IMF Predicts Deeper Recession and Slower Recovery Due to Virus Impact

IMF Predicts Deeper Recession and Slower Recovery Due to Virus Impact
An empty street is seen near the Lincoln tunnel in Manhattan following the outbreak COVID-19, in New York City, on March 15, 2020. (Reuters/Jeenah Moon/File Photo)
Tom Ozimek
6/24/2020
Updated:
6/24/2020

The CCP virus pandemic is causing wider and deeper damage to economic activity than experts initially predicted, according to the International Monetary Fund, which slashed its 2020 and 2021 global output forecasts further.

“The COVID-19 pandemic has had a more negative impact on activity in the first half of 2020 than anticipated, and the recovery is projected to be more gradual than previously forecast,” the IMF said in its revised economic outlook, released June 24.

The international agency in April predicted global growth to fall by 3 percent this year, basing its forecast on data available as widespread business lockdowns were just getting into full swing. With more data available as to the economic impact of policies meant to curb the spread of the virus, combined with stark unemployment figures and surging uncertainty about the future, the IMF now expects this year’s gross domestic product (GDP) to come in nearly 2 percent lower than previously expected.

Data supplied →
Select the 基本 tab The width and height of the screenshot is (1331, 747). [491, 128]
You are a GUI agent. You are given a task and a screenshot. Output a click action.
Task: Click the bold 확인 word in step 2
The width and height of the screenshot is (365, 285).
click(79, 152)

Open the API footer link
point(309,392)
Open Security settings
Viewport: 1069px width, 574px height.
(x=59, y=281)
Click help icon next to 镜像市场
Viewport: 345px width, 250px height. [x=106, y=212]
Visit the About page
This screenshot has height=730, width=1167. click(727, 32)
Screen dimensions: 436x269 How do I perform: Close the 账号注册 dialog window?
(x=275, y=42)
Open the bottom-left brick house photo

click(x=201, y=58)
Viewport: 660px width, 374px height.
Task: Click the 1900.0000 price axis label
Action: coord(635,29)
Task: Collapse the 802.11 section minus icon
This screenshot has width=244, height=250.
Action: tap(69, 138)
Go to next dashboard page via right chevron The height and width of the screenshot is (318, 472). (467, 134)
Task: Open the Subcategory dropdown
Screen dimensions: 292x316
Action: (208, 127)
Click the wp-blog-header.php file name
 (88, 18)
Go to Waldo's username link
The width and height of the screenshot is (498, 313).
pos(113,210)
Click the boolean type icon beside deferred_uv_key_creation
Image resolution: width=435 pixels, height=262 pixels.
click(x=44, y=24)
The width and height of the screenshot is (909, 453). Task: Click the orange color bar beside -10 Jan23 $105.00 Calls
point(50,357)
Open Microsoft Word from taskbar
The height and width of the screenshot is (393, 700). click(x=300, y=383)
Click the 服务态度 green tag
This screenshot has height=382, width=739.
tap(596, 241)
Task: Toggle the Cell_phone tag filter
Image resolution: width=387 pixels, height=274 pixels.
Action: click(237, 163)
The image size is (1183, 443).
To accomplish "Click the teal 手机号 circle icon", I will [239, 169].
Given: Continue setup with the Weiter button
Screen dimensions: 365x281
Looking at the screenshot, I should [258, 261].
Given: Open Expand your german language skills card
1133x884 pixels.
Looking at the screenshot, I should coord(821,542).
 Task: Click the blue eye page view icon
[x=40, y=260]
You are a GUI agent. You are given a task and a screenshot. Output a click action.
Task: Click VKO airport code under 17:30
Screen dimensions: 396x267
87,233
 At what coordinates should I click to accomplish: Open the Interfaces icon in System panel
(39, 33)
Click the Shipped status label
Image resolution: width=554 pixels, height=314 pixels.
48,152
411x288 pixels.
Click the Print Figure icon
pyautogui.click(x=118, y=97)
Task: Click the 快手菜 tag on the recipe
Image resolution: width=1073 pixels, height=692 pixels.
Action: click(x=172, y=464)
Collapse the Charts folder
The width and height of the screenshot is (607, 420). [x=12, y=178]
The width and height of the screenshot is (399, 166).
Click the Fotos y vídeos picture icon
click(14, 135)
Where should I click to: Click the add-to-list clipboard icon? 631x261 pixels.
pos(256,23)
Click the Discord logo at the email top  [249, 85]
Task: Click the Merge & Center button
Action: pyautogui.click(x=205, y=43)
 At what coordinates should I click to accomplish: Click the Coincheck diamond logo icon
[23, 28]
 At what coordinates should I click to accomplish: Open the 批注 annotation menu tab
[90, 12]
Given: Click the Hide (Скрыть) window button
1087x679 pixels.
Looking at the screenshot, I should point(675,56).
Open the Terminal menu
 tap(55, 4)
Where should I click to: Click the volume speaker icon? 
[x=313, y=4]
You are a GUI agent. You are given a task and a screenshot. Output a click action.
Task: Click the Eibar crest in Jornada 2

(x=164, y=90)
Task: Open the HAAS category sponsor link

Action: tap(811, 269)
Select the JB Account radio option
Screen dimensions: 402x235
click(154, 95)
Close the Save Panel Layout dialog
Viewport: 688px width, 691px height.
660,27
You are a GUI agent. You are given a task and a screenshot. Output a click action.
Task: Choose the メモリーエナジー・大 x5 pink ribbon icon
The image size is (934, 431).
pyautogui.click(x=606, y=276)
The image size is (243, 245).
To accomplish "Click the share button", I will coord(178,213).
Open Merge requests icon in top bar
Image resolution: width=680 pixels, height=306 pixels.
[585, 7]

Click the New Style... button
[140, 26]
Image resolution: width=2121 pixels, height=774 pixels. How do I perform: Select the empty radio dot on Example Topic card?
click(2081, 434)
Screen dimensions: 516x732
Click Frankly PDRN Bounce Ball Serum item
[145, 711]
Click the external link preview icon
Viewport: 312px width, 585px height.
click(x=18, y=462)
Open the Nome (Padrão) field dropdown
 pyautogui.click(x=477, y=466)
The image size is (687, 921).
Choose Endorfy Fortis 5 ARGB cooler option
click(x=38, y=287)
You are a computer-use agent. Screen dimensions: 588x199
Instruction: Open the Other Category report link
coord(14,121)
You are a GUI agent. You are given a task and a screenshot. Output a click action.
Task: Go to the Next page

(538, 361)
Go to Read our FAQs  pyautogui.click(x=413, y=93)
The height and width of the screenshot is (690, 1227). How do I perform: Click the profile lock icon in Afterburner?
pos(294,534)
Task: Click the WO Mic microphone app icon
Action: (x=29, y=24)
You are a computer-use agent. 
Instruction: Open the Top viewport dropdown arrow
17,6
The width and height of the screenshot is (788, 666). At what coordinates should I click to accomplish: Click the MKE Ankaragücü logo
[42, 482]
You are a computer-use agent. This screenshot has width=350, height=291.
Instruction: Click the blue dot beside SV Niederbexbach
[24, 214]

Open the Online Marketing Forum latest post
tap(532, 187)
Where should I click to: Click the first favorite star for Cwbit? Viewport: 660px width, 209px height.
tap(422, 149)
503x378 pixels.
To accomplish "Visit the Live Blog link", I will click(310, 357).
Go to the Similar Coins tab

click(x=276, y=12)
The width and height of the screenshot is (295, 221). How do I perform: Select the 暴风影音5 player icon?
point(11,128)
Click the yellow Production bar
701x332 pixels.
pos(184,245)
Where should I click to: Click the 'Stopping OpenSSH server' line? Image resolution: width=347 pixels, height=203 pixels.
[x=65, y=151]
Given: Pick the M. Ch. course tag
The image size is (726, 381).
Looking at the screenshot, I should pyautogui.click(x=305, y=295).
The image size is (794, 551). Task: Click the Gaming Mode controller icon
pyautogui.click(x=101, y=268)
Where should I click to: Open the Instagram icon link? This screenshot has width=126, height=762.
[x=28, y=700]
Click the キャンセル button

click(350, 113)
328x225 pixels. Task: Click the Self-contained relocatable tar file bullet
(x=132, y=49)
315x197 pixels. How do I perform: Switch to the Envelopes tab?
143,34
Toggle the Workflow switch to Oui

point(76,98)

Required actions →
(1) List every place named in the photo caption of the IMF forecast article.
(2) Carry on the IMF forecast article after its final sentence.

Responses to the tasks →
(1) The Lincoln tunnel, Manhattan, New York City

(2)
“Global output is projected to decline by -4.9 percent in 2020, 1.9 percentage points below our April forecast, followed by a partial recovery, with growth at 5.4 percent in 2021,” wrote IMF Director of the Research Department, Gita Gopinath, in a blog post that accompanied the release of the revised economic outlook.
A logo for the 2017 Annual Meetings is seen inside the International Monetary Fund (IMF) headquarters in Washington, DC, during the 2017 IMF Annual Meetings on Oct. 10, 2017. (Andrew Caballero-Reynolds/AFP/Getty Images)
A logo for the 2017 Annual Meetings is seen inside the International Monetary Fund (IMF) headquarters in Washington, DC, during the 2017 IMF Annual Meetings on Oct. 10, 2017. (Andrew Caballero-Reynolds/AFP/Getty Images)

If the revised outlook materializes, it would leave global GDP in 2021 some 6.5 percentage points lower than in the pre-COVID-19 projections of January 2020.

Advanced economies have been particularly hard-hit, with U.S. output now expected to shrink 8.0 percent and the eurozone 10.2 percent in 2020, both more than 2 percentage points worse than the April forecast, the IMF said in the report (pdf).

Italy and Spain, two of the worst-hit countries in Europe, are expected to see a GDP drop in 2020 of 12.8 percent, the agency noted. Latin American economies, where infections are still rising, saw some of the largest downgrades, with Brazil’s economy now expected to shrink 9.1 percent and Mexico’s 10.5 percent and Argentina’s 9.9 percent in 2020.

While many economies have begun to reopen, the IMF said that the unique characteristics of lockdowns and social distancing have conspired to hit both investment and consumption.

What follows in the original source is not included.